■ **Task goal**
Copy out each line below that contains the string "magnifying". Only matches with the same capitalization count.

<<<<

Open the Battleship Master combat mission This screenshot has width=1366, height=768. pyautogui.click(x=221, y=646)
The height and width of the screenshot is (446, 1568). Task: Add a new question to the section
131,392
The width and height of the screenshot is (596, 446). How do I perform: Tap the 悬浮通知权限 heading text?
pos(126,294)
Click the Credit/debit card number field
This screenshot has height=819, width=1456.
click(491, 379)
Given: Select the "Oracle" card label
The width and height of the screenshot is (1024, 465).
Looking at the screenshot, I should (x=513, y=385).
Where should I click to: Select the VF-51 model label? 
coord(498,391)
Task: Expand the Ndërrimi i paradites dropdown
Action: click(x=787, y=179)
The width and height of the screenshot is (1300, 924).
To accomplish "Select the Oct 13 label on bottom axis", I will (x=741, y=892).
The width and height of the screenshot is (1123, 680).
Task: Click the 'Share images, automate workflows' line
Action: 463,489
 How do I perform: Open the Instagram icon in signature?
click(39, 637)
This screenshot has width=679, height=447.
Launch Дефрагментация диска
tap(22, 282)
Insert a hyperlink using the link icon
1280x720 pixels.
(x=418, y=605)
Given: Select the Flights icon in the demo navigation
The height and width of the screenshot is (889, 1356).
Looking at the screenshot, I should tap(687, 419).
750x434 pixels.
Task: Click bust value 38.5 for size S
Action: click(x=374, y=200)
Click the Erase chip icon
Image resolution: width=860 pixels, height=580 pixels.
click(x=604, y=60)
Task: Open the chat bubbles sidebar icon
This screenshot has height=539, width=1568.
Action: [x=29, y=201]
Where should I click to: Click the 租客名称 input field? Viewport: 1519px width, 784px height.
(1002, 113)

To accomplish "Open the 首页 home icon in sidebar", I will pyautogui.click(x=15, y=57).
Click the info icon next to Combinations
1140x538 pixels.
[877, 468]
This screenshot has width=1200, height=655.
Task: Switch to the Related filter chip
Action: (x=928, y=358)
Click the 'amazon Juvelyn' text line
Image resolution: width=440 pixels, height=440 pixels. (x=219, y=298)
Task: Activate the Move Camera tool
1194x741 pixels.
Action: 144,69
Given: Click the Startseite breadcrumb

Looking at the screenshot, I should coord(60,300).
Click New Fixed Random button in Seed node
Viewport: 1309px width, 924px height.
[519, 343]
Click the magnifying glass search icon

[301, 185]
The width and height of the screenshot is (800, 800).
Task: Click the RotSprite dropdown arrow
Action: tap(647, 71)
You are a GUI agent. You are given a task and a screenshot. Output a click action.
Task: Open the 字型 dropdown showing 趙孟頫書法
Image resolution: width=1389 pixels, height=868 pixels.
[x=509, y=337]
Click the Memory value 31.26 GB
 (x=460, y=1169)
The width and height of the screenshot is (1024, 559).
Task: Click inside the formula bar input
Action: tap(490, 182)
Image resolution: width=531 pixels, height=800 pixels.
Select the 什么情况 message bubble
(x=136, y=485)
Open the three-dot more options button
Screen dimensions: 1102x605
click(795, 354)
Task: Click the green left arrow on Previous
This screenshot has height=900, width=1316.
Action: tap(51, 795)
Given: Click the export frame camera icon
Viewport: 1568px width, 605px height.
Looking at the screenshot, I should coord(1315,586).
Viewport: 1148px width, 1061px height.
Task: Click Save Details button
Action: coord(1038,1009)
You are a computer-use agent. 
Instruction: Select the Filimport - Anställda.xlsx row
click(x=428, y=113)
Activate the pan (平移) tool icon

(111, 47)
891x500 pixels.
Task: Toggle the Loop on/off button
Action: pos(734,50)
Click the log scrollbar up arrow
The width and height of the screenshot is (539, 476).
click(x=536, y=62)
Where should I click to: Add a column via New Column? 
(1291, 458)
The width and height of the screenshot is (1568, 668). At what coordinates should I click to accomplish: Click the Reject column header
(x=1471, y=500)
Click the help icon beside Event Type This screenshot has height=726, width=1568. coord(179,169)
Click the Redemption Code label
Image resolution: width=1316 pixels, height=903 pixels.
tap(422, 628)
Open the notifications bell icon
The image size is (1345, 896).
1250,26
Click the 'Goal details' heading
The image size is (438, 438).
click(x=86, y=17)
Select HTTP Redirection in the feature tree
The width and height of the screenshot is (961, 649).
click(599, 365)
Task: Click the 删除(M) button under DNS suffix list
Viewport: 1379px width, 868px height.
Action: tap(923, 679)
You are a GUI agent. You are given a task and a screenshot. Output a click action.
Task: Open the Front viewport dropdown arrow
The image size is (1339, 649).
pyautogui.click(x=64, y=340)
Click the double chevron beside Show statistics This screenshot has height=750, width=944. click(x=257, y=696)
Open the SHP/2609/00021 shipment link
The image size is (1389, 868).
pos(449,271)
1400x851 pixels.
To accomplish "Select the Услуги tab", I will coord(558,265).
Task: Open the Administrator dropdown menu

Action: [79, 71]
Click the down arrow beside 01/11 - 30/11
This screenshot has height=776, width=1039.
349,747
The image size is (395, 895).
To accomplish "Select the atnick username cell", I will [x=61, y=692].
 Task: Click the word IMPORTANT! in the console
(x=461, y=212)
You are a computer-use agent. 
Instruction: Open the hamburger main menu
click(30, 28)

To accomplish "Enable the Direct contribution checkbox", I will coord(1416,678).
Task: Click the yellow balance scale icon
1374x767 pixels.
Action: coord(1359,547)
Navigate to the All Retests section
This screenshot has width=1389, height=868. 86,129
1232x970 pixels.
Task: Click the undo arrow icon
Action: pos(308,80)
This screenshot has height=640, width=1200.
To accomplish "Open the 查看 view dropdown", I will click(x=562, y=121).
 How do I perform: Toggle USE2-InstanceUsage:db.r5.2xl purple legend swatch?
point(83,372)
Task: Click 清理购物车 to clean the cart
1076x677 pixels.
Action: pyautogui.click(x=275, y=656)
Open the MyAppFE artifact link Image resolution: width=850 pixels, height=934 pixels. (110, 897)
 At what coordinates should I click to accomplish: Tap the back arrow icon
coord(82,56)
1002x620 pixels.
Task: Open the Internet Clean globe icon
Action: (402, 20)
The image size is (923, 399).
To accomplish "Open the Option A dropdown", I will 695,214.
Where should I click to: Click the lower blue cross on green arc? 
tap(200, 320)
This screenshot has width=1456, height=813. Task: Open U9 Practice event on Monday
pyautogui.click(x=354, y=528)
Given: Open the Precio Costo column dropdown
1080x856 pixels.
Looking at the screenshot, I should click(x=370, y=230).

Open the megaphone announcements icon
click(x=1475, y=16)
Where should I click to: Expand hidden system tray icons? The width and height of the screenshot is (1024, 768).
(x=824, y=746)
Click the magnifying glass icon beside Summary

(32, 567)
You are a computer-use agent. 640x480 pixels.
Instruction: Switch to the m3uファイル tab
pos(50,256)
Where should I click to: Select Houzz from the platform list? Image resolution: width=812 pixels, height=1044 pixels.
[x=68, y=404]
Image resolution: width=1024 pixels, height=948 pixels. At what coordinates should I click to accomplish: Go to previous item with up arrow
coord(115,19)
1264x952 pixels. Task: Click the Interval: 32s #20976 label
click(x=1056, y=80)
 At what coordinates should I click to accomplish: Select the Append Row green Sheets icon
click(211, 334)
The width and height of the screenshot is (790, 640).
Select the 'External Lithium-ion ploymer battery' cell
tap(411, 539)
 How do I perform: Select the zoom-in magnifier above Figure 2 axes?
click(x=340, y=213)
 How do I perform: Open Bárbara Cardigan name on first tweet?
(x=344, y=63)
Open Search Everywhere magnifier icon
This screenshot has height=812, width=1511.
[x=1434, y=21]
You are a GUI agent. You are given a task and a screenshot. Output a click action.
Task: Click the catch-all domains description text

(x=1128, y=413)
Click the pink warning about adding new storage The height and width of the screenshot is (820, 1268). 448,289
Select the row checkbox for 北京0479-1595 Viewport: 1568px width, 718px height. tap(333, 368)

>>>>

■ **Finished exercise**
Click the magnifying glass search icon
Click the magnifying glass icon beside Summary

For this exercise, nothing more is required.